For the introduction and background on this series of posts, see this post.
A great article by Bob Yirka on Phys.org summarizes a recent PNAS paper describing how universities and academic institutions are being scammed (more or less) by publishers when purchasing bundled subscriptions to academic journals (during the writing of this post, Science published a similar review article by John Bohannon).
In looking at the contracts, the researchers found widely different charges to universities for the same bundles. They found for example, that the University of Michigan paid $2.16 million in 2009 for a bundle from Elsevier, while the University of Wisconsin, paid just $1.22 million the same year for the same bundle from the same company. They note that the two universities are similar in the size of their staffs and the number of PhD students, yet one school paid considerably more than the other.
That is crazy right? The publishing companies make the universities sign confidentiality agreements, so they can’t discuss how much they pay with other universities, hence the huge discrepencies. But that only scratches the surface of craziness in academic publishing. As a taxpayer, you fund much of the research that is published in academic journals. Scientists, whose salaries and research likely include funding from tax dollars, usually have to pay academic journals to publish papers (using taxpayer money again). In the editing process, journals utilize a peer-review system. In almost all cases, scientists, most of who are again at least partly funded with tax dollars, do this peer-review FOR FREE. The academic journals then publish the accepted articles that were paid for by taxpayers all along the way. However, many (most?) academic journals require subscriptions to view the published articles. Meaning that scientists and the public have to pay, or be part of an institution that pays, in order to see science that they essentially funded each step of the way. This process, with profit numbers, was described in the Economist:
In 2011 Elsevier, the biggest academic-journal publisher, made a profit of £768m ($1.2 billion) on revenues of £2.1 billion. Such margins (37%, up from 36% in 2010) are possible because the journals’ content is largely provided free by researchers, and the academics who peer-review their papers are usually unpaid volunteers. The journals are then sold to the very universities that provide the free content and labour. For publicly funded research, the result is that the academics and taxpayers who were responsible for its creation have to pay to read it. This is not merely absurd and unjust; it also hampers education and research.

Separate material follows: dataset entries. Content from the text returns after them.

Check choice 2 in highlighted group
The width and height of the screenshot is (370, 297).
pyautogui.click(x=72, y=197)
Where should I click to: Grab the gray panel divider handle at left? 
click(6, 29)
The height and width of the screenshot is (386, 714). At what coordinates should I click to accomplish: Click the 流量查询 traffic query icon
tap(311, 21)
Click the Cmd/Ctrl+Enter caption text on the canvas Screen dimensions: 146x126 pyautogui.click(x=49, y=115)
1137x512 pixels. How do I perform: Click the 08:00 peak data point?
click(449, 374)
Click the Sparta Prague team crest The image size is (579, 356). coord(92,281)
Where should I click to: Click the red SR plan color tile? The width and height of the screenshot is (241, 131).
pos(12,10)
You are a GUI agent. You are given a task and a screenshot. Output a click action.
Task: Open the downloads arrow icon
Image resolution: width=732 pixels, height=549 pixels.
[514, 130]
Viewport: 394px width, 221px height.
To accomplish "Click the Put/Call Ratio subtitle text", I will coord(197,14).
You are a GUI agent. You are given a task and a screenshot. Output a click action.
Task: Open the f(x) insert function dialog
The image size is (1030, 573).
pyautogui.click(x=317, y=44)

And even though it IS absurd and unjust, there is some noise from the opposing side!! Publishing companies and academic journals disagree that the system is as bad as I have described, and granted, I may have described a worst case scenario (but not uncommon). But, then again, who wouldn’t disagree when you’re company is making those kinds of profits (see above: $1.2 billion!). A recent Nature article does include some arguments in support of publishers and journals. For example, prestigous journals have a higher workload due to higher rates of submission, and that requires more time and workers. Not too mention the claim that these journals have a ‘higher’ caliber of science (a topic of a later post in this series).

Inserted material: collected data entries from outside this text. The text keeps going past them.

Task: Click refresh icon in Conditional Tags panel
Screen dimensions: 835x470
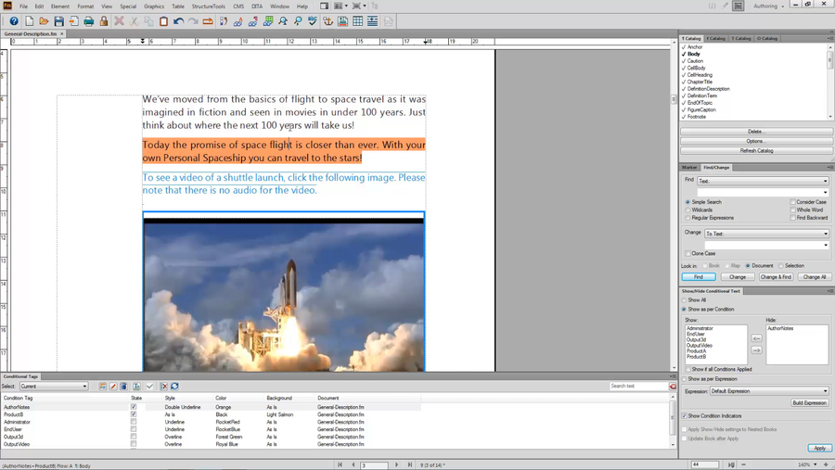Action: pos(174,387)
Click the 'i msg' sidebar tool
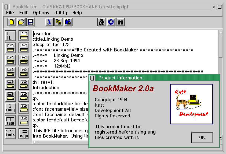This screenshot has width=226, height=154. [x=10, y=109]
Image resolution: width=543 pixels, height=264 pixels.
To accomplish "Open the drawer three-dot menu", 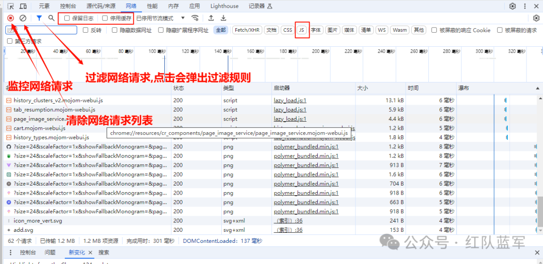I will pos(11,252).
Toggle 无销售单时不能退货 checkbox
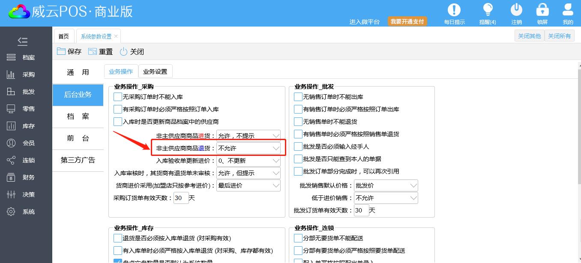Viewport: 581px width, 263px height. [298, 122]

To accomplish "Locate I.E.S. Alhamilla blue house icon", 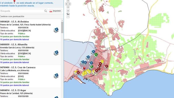I will (56, 53).
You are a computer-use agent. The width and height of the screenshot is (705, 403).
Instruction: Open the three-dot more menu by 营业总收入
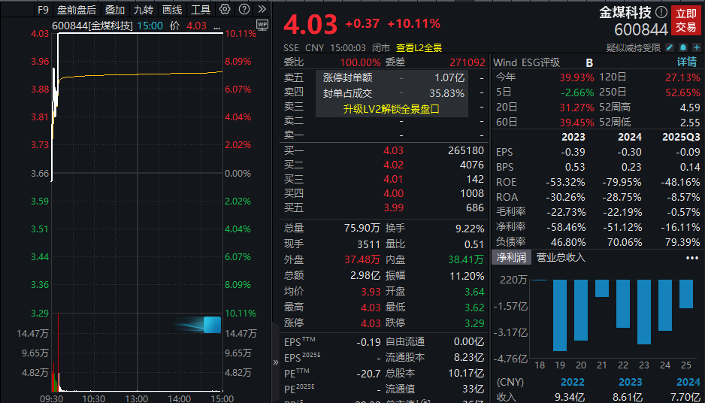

However, there is some hope on the horizon of fixing this broken system. In the US, the White House has mandated that taxpayer funded research must be open access… after one year. This means that taxpayer funded research that is published in any journal must be freely available after one year, which is a good start, but a lot of science happens in a year. There is also the problem of whether journals are actually following these rules and making these articles available. Furthermore, this is in the US. Turns out that other countries also do science, and many American scientists want to collaborate with international scientists. Access to scientific articles in other countries can be much more difficult and expensive, which definitely holds back science in these countries and hampers international collaboration.
There is also a trend of increasing numbers of publications in open access journals (journals like PLOS, public library of science, and eLife). These types of journals are becoming more and more popular, and new ones are sprouting up everyday (Society for Neuroscience announced its new open access journal this week, eNeuro). They are freely available to the public, and the costs of publishing in these journals is considerably cheaper.

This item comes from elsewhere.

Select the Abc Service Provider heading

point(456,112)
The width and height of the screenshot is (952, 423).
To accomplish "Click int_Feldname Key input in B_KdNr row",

More work needs to be done to address the crazy economics of academic publishing. Right now it seems like taxpayers are on the losing side for supporting science, with a lot of money going toward publication and not actual science. Not to mention that the public has limited access to this science (See one of the many posts where I can’t link to the full article, only the abstract. Or have to apologize that not everyone will have access to the article). Lastly, it is mind-boggling that universities and research institutions are allowing themselves to be taken for a ride. To me it seems that research centers are the majority of both the supply and demand for academic journals (supporting the scientists, science, publication, peer-reviewers, and also use these publications as a metric for scientific success). Doesn’t that mean they have a lot of negotiating power. Hopefully with the report in PNAS, universities will take a closer look at how they deal with academic publishing, which in turn will hopefully benefit the economics of publicly funded science and in turn the science itself.